En otro momento afortunado del libro, leemos: “Una palabra azul toca los sueños/ Íntima y clara/ desprotege aquello que se guardó con el tiempo:/ fuego y mar, ansia y paraíso,/ el duro galope de la sed/ o el súbito cruzar de tu piel sobre esta boca cansada/ De una palabra se espera siempre todo/ Menos este fulgor,/ menos este azul desconocido:/ sábana fugaz/ donde alguien piensa cincelar/ las razones del olvido.”

La parte nirvánica ocupa también un espacio importante en este libro. Es la parte que recoge el elogio de la serenidad, el silencio y la plenitud. Es la parte donde la palabra calla para escuchar y nombrar el silencio, la quietud, la inacción, la contemplación del mundo. Como cuando el poeta dice, a la manera de la poesía oriental: “Entre juncos y estanques/ peces y lianas, arena y luz,/ la respiración alcanza/ altos grados de quietud.”

Mas ahí donde hay luz también existe la sombra. Los opuestos se complementan, se compenetran y nos entregan siempre las dos caras de la moneda poética. La sección Teorema explora entre las tinieblas o las penumbras, el otro rostro del mundo. Lo teorético es lo que se conoce, lo que se sabe de antemano. Y el poeta sabe que las sombras conviven con la luz y nos entregan claroscuros, ahí donde la realidad y la imaginación se empatan y se recrean, en ese “sitio donde el poema/ vive de una luz/ necia y contundente”, como escribe el poeta.

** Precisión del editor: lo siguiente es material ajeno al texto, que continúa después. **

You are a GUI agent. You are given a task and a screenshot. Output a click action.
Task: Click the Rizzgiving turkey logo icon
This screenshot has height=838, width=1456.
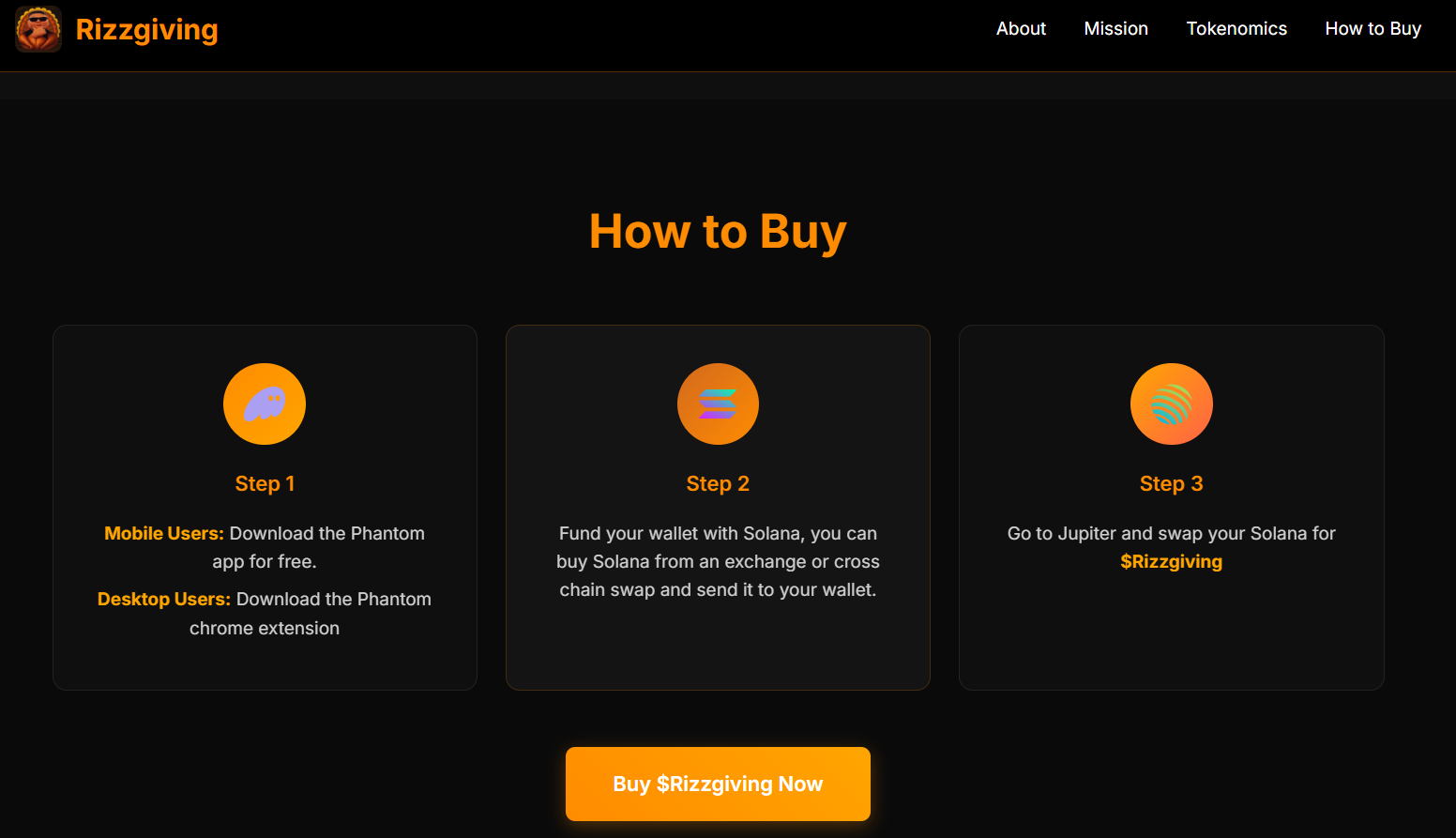[x=38, y=29]
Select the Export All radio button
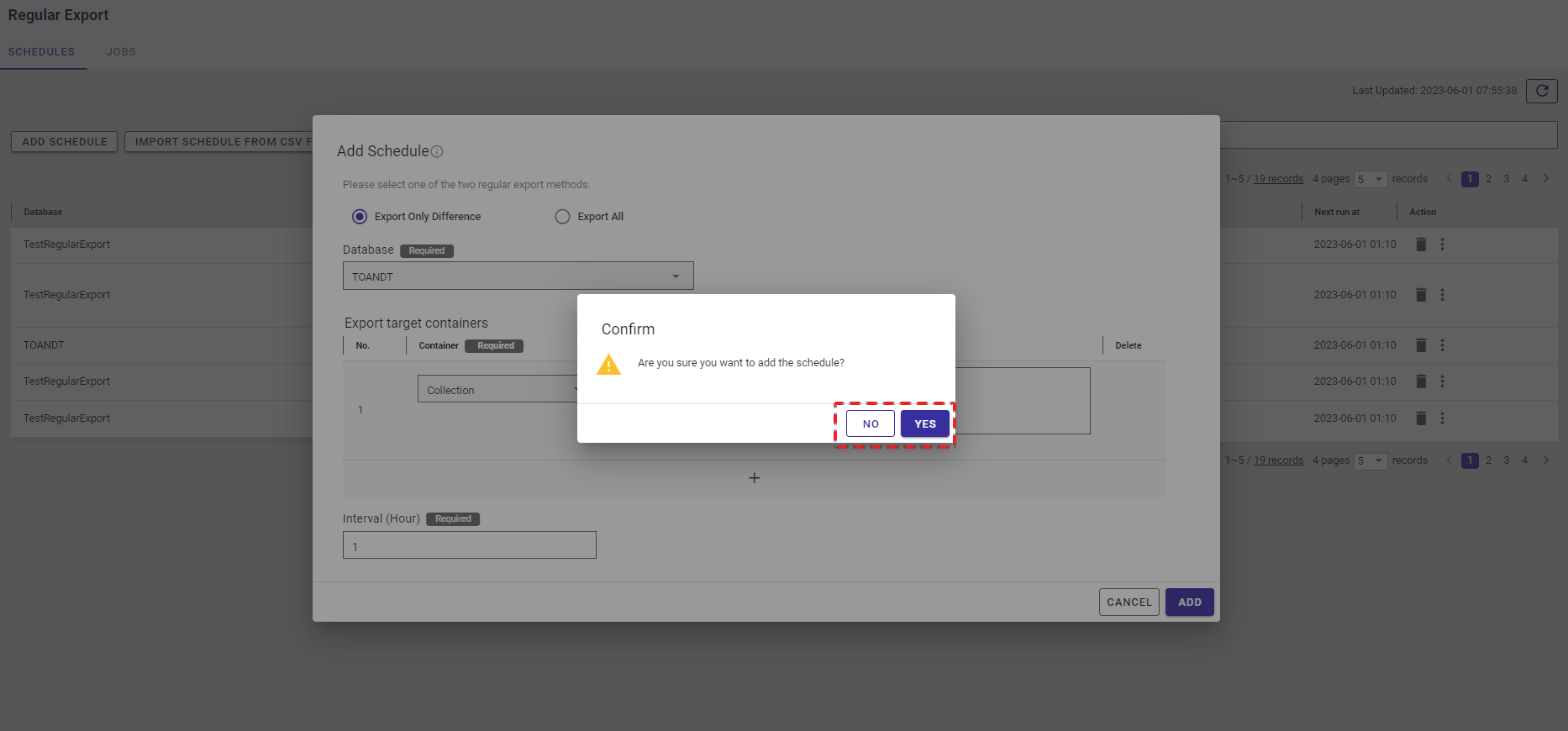The image size is (1568, 731). [562, 217]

Uno de los mejores poemas del libro es “Mahler a la puerta”; en sus versos se concentran muchas de las emociones y sentimientos recurrentes del poeta:  “He oído el silencio/ que la noche baja de las estrellas/ Lo he oído en alta mar/ y en las barcas que dan tumbos,/ y fluyen con la marea/ Lo he visto en el arco azul/ (luz cosida por tus letras)/ sangre y clamor de nota y violín/ Lo he visto en el canto/ de un pájaro sin bronquios/ Lo he sentido en mí/ (agudo y hermoso)/ cuando herido por la angustia/ tomo el cuaderno/ y en él alterno/ embates de tu amor/ con silbos de este poema”.